Even if you bought this line, though, and even if you suppressed the thought that regulation might offer a more practical course than prohibition (why not tax the dealers so that scientists could be funded to study the richest sites, rather than leaving them tantalisingly unattended, an open cashbox in the hills?), you couldn't quite suppress the thought that Sergeant Rogers himself was in seventh heaven. He had been delivered from the numbing tedium of policing a town in which bike thefts were the pinnacle of criminal enterprise, into a job in which he could go undercover at the Tucson Gem and Mineral show, swoop from the skies in a camouflaged helicopter and - more delirious still - have a gun waved vaguely in his direction. This may be a touch unfair - his family has been threatened by disgruntled poachers - but he looked to me like a man in no hurry to get back to jaywalking and litter violations.

I hope that the proposed anti-hunting bill contains a small clause about the bloody sport of sitcom baiting. This pastime usually involves first- run comedies, often still too weak to properly defend themselves, which are placed in an exposed position and left to fight off the critics. It isn't an edifying sight at the best of times. But it is even more unnerving when the sitcom itself seems to conspire in the bloodletting. One of the running gags in Pilgrims Rest (BBC1), a comedy about a transport cafe, concerns a faulty neon sign (for Pilgrim's Restaurant) which flashes up various acrostic phrases. Halfway through last night's episode it read "Grim start", which is rather audacious for an opener, to say the least; they are presumably saving "Pig's ear" for a later episode.

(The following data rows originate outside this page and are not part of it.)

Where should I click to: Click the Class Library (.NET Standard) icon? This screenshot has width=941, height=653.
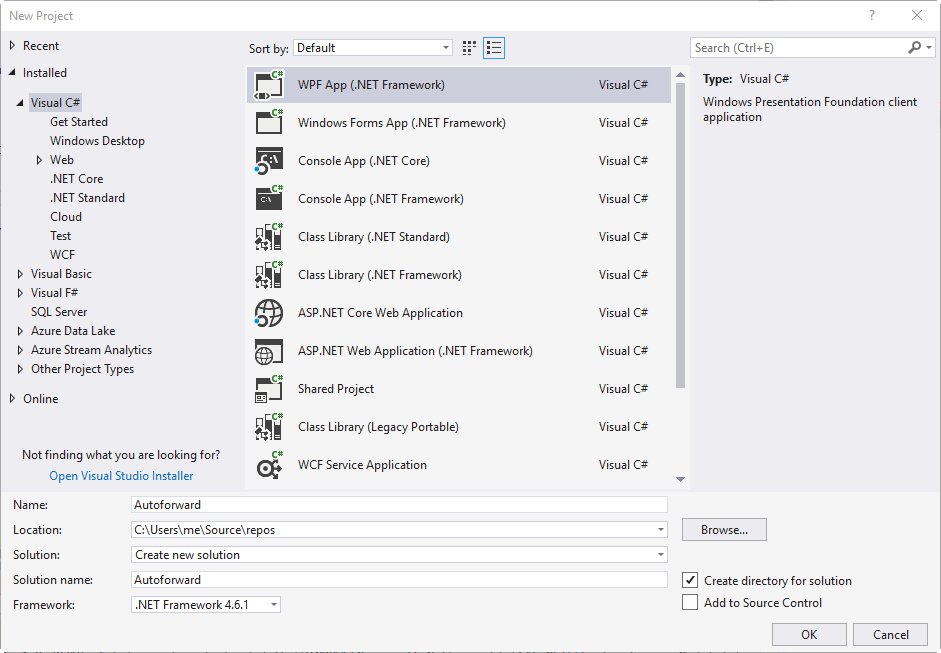coord(269,237)
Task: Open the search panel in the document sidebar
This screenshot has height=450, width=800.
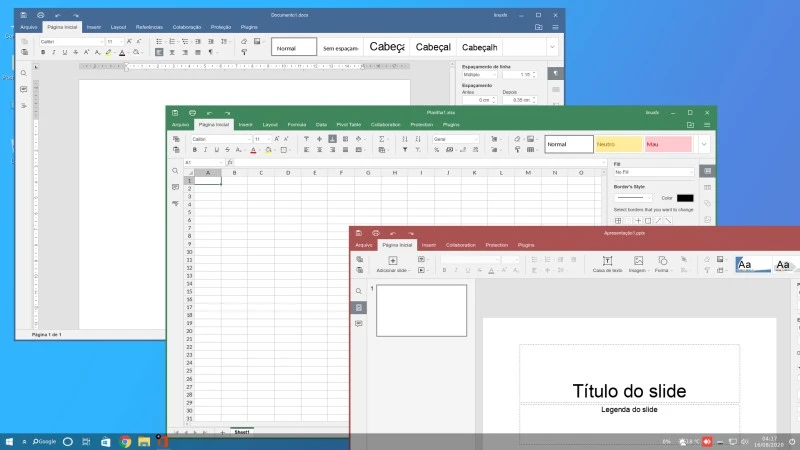Action: pyautogui.click(x=23, y=73)
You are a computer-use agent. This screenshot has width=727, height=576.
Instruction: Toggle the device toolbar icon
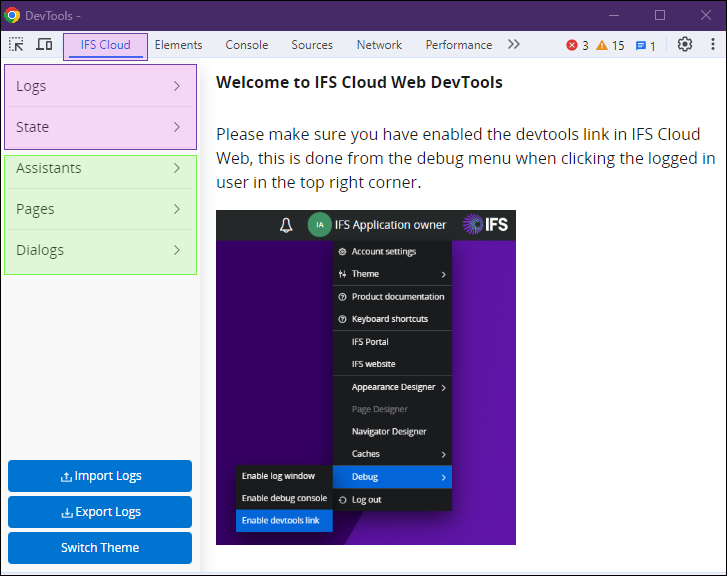[x=44, y=45]
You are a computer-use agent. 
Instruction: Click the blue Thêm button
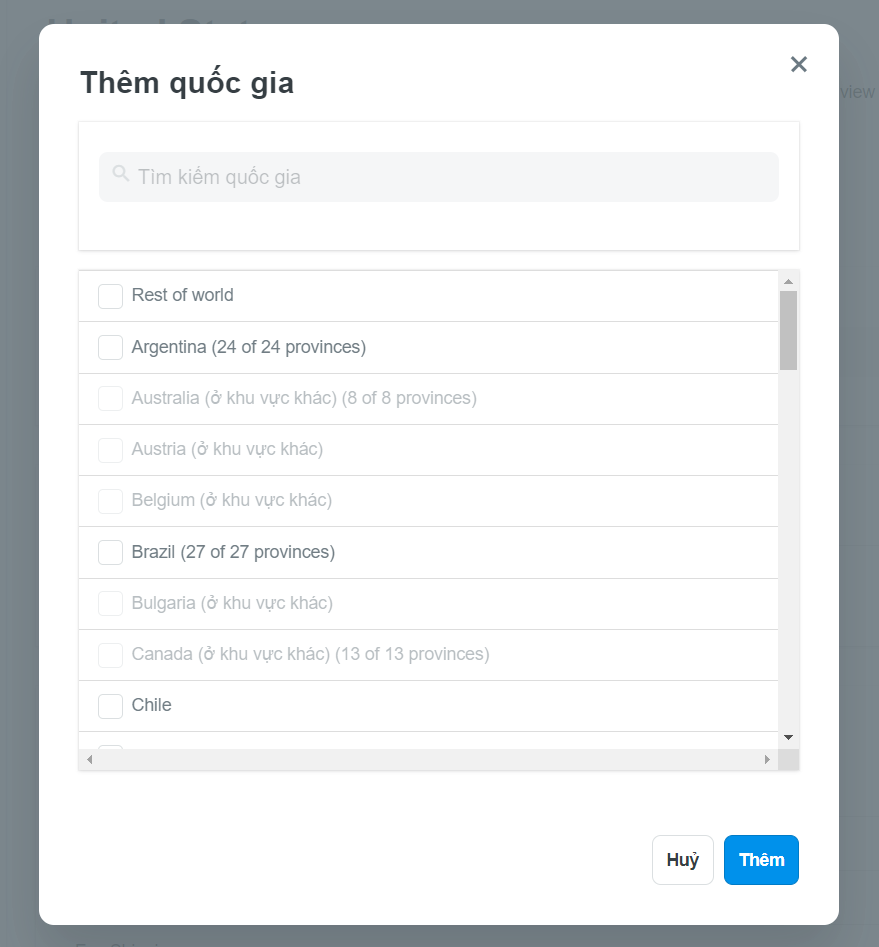click(x=761, y=859)
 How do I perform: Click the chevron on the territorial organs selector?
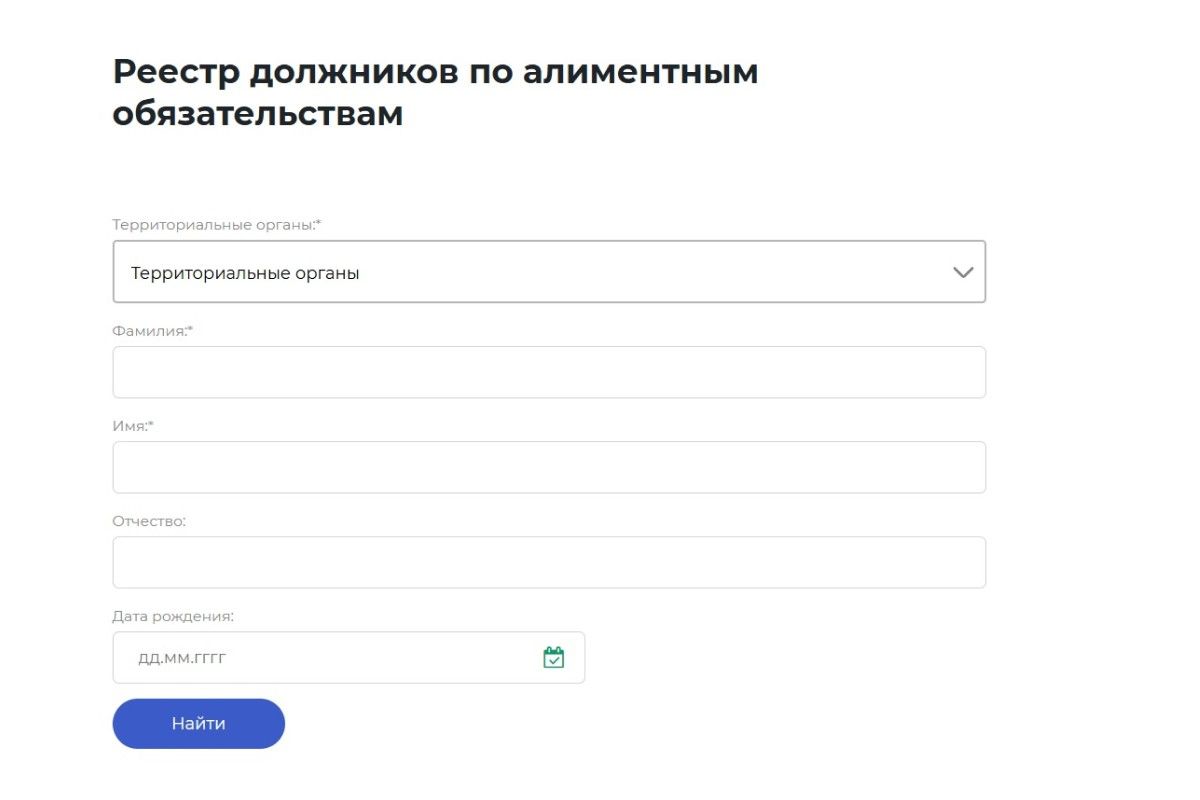pyautogui.click(x=961, y=271)
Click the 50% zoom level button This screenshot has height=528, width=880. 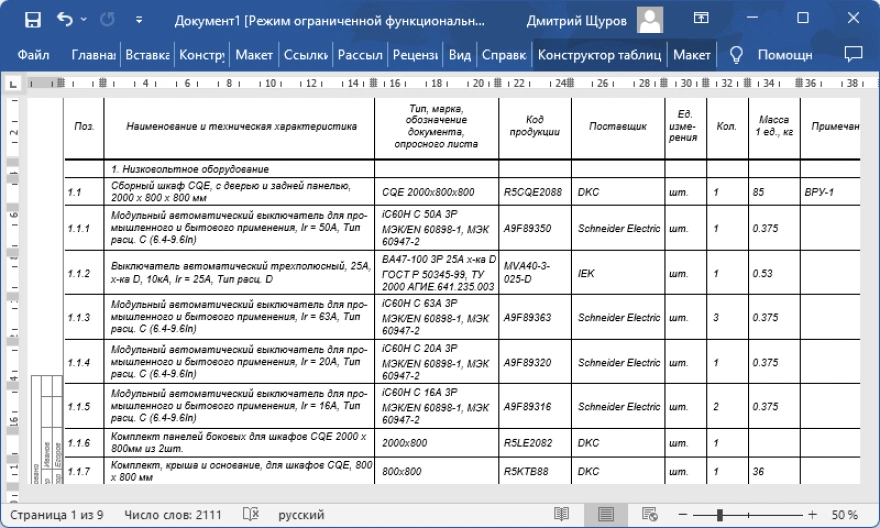pyautogui.click(x=845, y=515)
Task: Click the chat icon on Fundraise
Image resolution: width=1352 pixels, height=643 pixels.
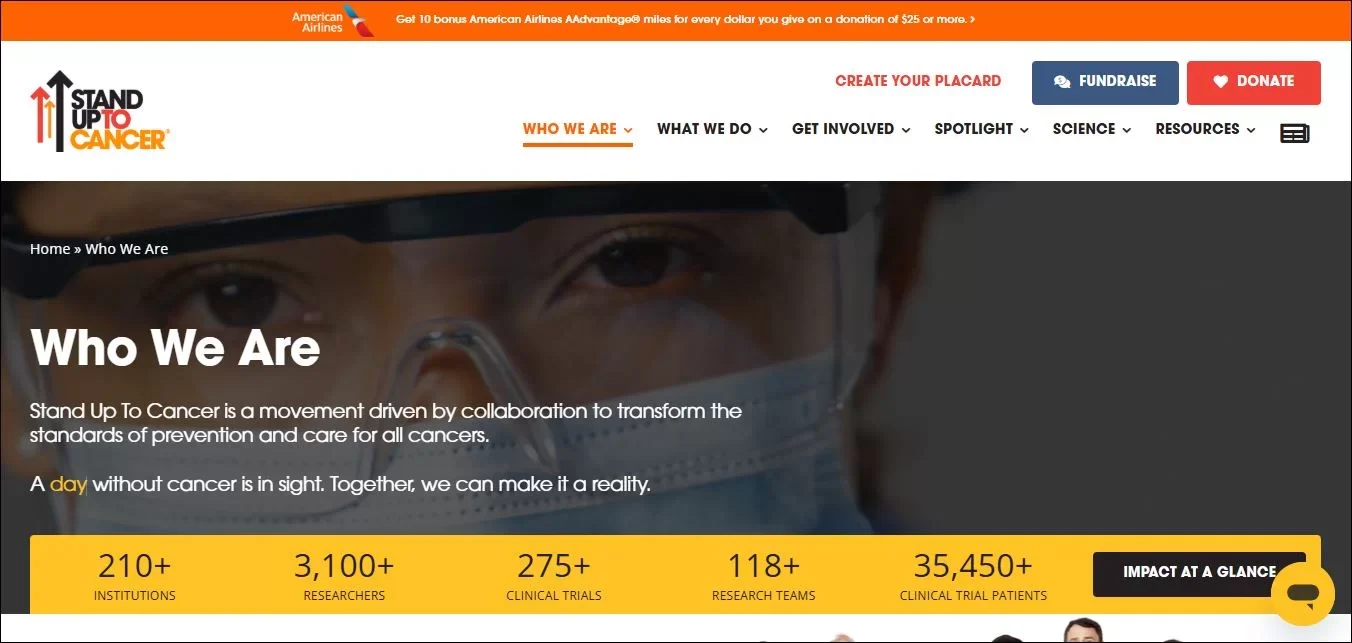Action: point(1062,82)
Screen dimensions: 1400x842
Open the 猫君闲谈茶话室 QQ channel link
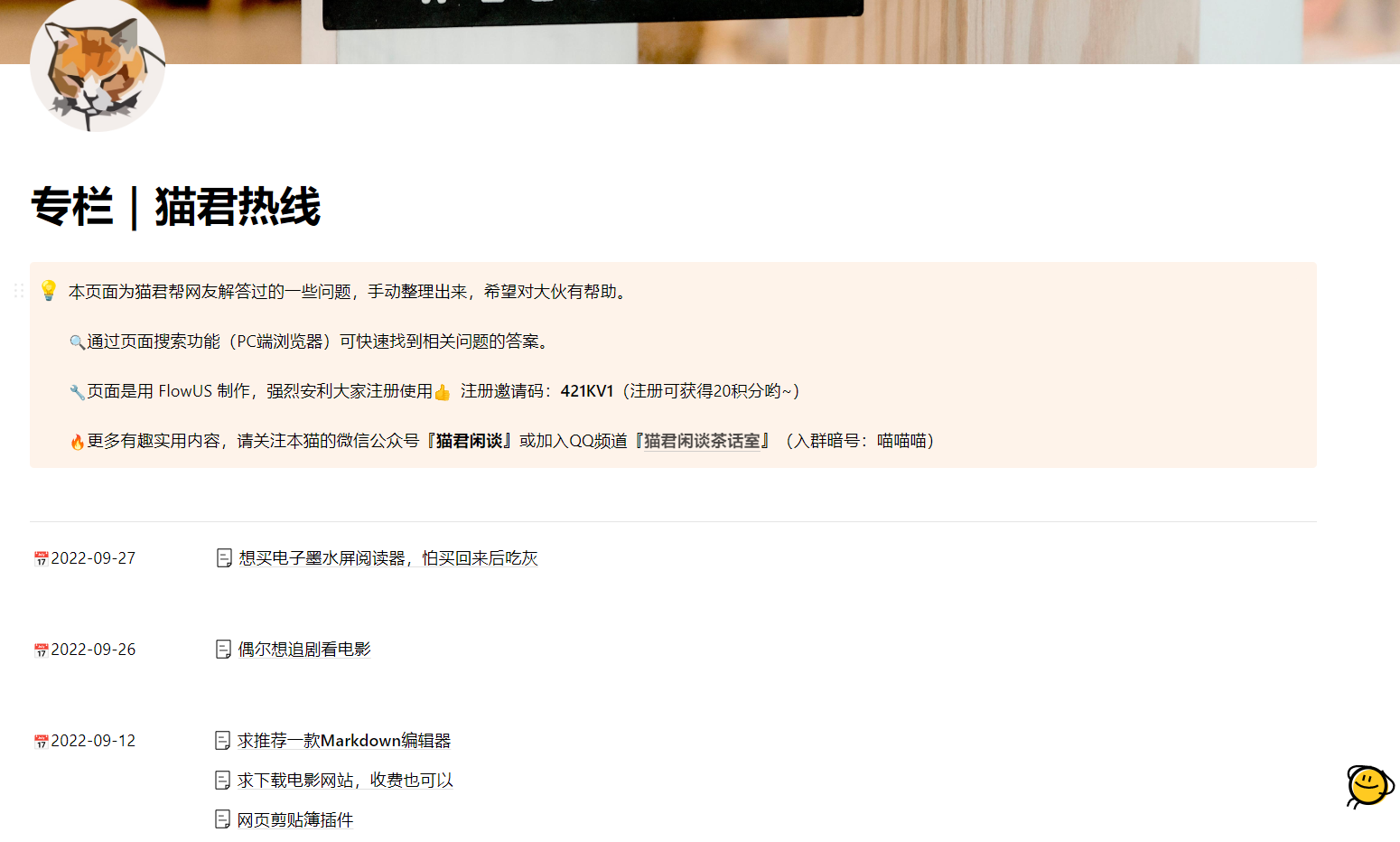tap(702, 441)
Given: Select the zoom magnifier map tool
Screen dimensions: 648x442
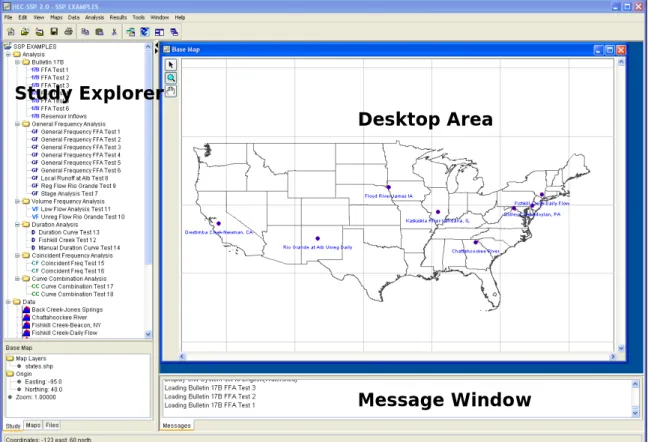Looking at the screenshot, I should tap(171, 78).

In fact, there are some promising elements in Bernard McKenna's script about an ill-matched pair of siblings forced together by financial misfortune. There's a treacle-witted policeman, for example, whose remarks teeter ambiguously between sly common sense and simple idiocy, as well as several jokes that emerge from the characters rather than from the BBC's gag heap (a large spoil dump of ancient jokes, kept available for recycling). But it rattles a bit more than it should, given that it has just emerged from the showroom. Did the effete, over-qualified policemen really have to be called Quentin, for instance? The name is explained later in the course of a joke - his mother had been reading Walter Scott's Quentin Durward when she was pregnant. "You're lucky she wasn't reading Frankenstein," remarks his colleague. This gets a laugh from the studio audience, but the gag really isn't good enough to warrant the business that has preceded it, or the cliche of the Christian name (indeed, it is a good example of the "it'll do" finish which so often mars British comedy). Get some humour mechanics in to give all those bolts just one more turn, though, and it might yet prove a dependable runner.